Côté scénario, on assiste encore à un drame d’un quadra, un peu pommé/dépassé par les événements, qui arrive à un carrefour de sa vie. Et ce cinéma qui parle de vrais êtres humains, ces personnages qui sont tellement monsieur tout le monde et tellement uniques dans leur caractérisation. Alexander Payne est un humaniste, on ne peut le cacher. Bien qu’il n’écrive rien ex nihilo, il s’attarde à choisir les bonnes histoires et les rendre encore plus atypiques avec son travail d’adaptation qui le fusionne avec le texte. Ça ne vient pas de lui, mais ce qu’il en fait et ce que l’on ressent est un vrai signe de qualité, qui perdure sur tous ses films. Sans doute est-ce le débat sur les terres que nous habitons et le respect des traditions v.s le profit du capitalisme que propose le livre qui a attiré son oeil. Ou alors les relations familiales et l’amour tout simplement. Il y en aurait tellement à citer dans ce film qui touchera le plus grand nombre par la richesse de la famille King.
The Descendants est un succès au box office puisqu’il nonuple sa mise de départ pour récolter presque 180 millions de dollars. Il rafle également le Golden Globe du drame et du premier rôle masculin. Nouvel oscar pour Alexander Payne avec l’adaptation (contre cinq nominations au total). C’est le plus gros succès commercial du réalisateur américain à ce jour (en attendant le « blockbuster » de sa carrière : Downsizing).
Nebraska (2013) – 6ème film
Sans doute le film le plus artistique et intime du réalisateur. C’est également le premier film auquel il ne consacre pas sa plume. Le scénario de Bob Nelson est tombé dans les mains de Payne alors qu’il tournait About Schmidt. Ses amis producteurs de ses premiers films Albert Berger et Ron Yerxa l’ont sollicité pour qu’il leur conseille un réalisateur si possible originaire du Nebraska et Payne leur a proposé sa propre candidature. Ils ont accepté en le produisant. Bruce Dern était le choix premier pour le rôle principal et il lut le script dès 2006 avant ce long trou dans la carrière de Payne. Dans Nebraska, il incarne Woody Grant un père septuagénaire insupportable, rabat-joie, alcoolique persuadé qu’il a gagné un million de dollars comme l’annonce cette publicité évidemment mensongère qu’il a reçue. Son entourage est désespéré par cet homme qui mûrit un Alzeihmer qui l’handicape de plus en plus. Son fils cadet, David Grant, décide de l’emmener à Lincoln, Nebraska où réside l’entreprise de loterie pour le sortir de son quotidien et renouer des liens père-fils qui n’ont jamais vraiment existé. Un road movie proche de Sideways et extrêmement touchant par des acteurs au sommet et une image à couper le souffle. Le duo que forment les parents June Squibb et Bruce Dern est délicieusement piquant; elle qui dit littéralement tout ce qui lui passe par la tête. Un vrai personnage de l’univers Payne.

- - - -

**Exercice court 1**
D'après le texte, quelle somme The Descendants a-t-il récoltée au box-office ?
La liste n'a aucun lien avec le texte.

**Liste fournie**
- - - -

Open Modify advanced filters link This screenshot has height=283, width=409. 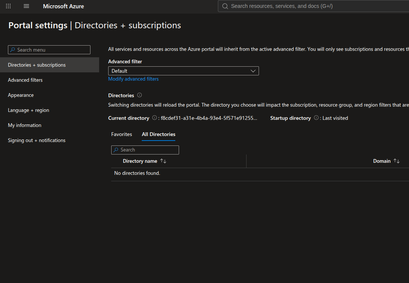[133, 79]
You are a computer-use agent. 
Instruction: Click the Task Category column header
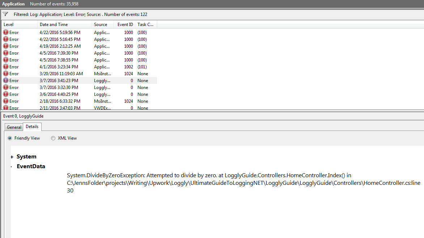pos(145,25)
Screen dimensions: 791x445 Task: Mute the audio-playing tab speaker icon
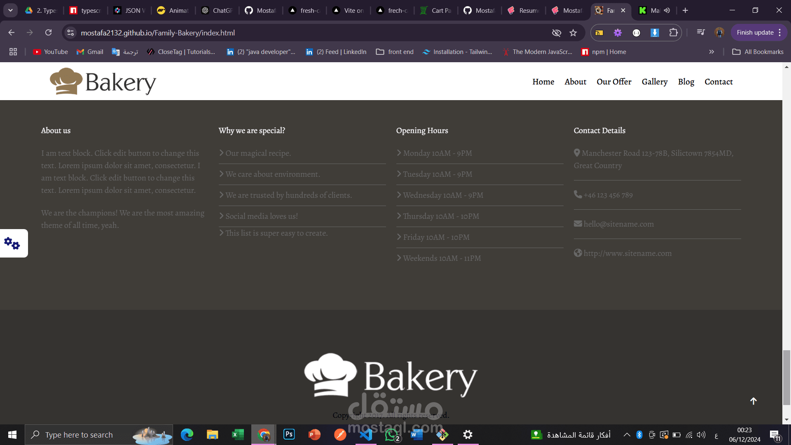(667, 10)
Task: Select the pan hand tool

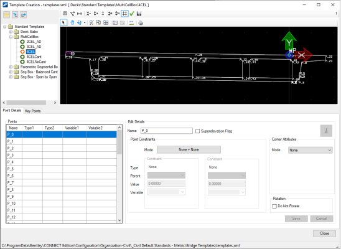Action: coord(72,22)
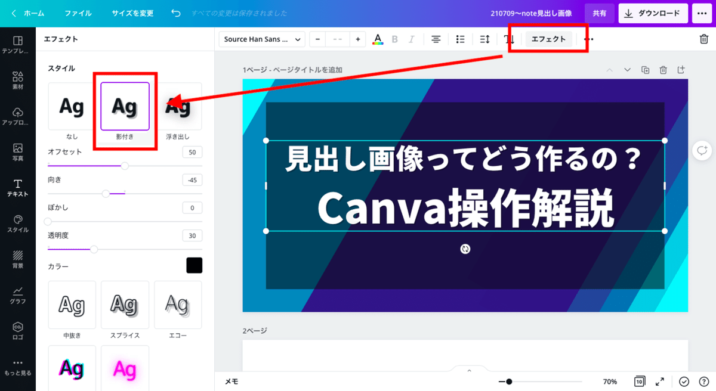Click the duplicate page icon for page 1
This screenshot has height=391, width=716.
[645, 70]
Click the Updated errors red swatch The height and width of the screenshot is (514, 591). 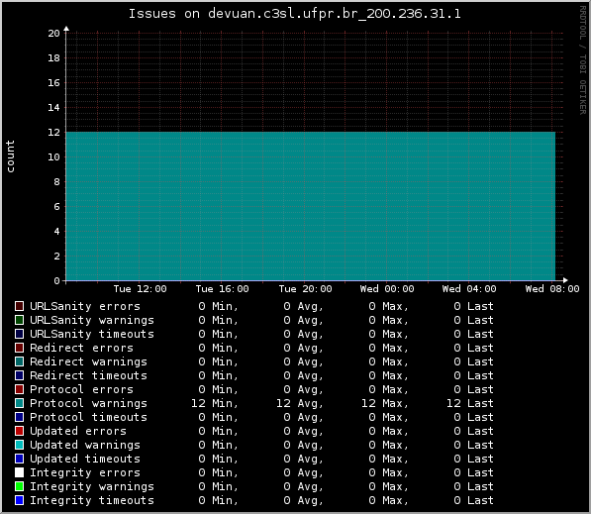(19, 431)
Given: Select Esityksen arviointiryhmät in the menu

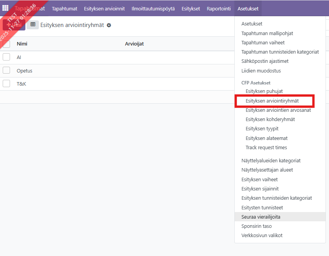Looking at the screenshot, I should (272, 101).
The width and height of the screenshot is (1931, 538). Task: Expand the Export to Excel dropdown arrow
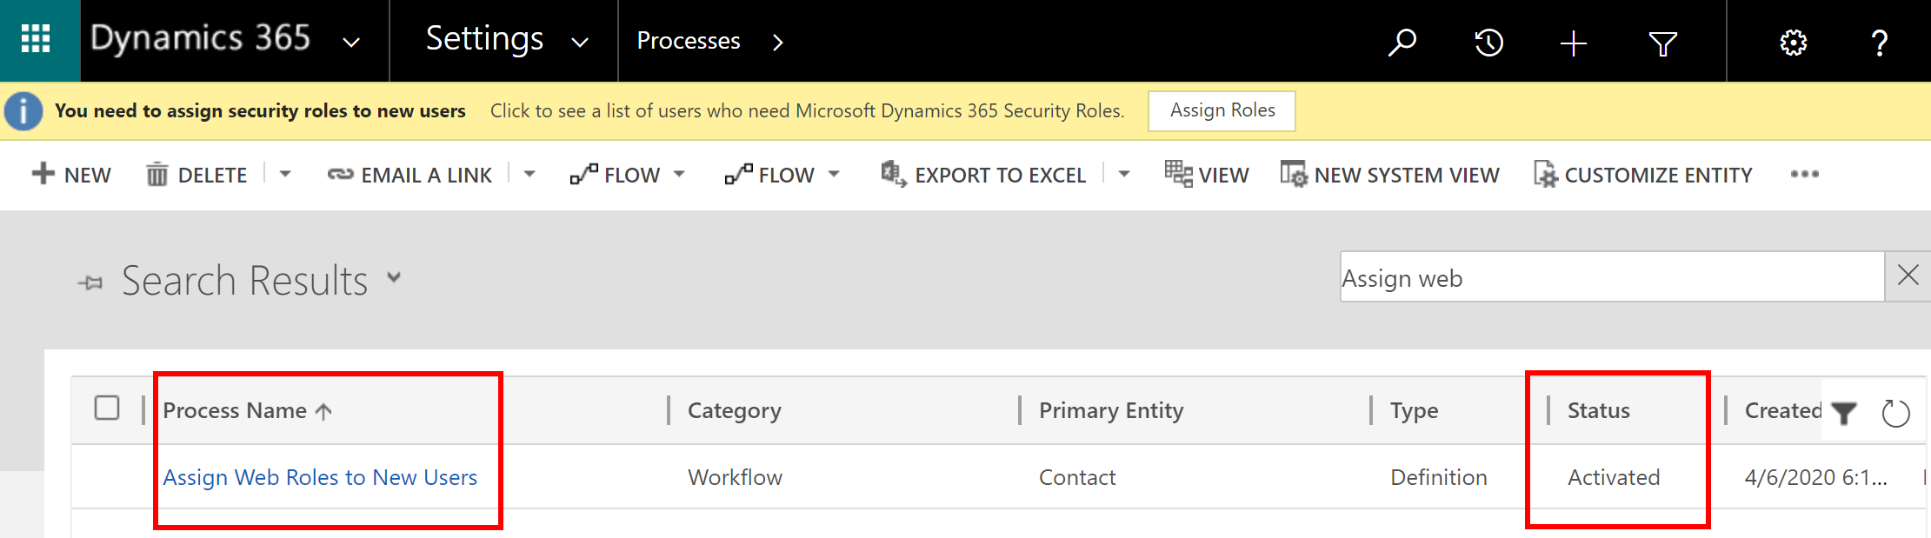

- - - -

**Exercice court 2**
Recopiez le passage de la liste allant de la ligne contenant « Given: Select Esityksen » jusqu'à la fin de la liste, ces deux bornes comprises. Laissez les images de côté.

**Résultat attendu 1**
Presque 180 millions de dollars.

**Résultat attendu 2**
Given: Select Esityksen arviointiryhmät in the menu

Looking at the screenshot, I should (272, 101).
The width and height of the screenshot is (1931, 538). Task: Expand the Export to Excel dropdown arrow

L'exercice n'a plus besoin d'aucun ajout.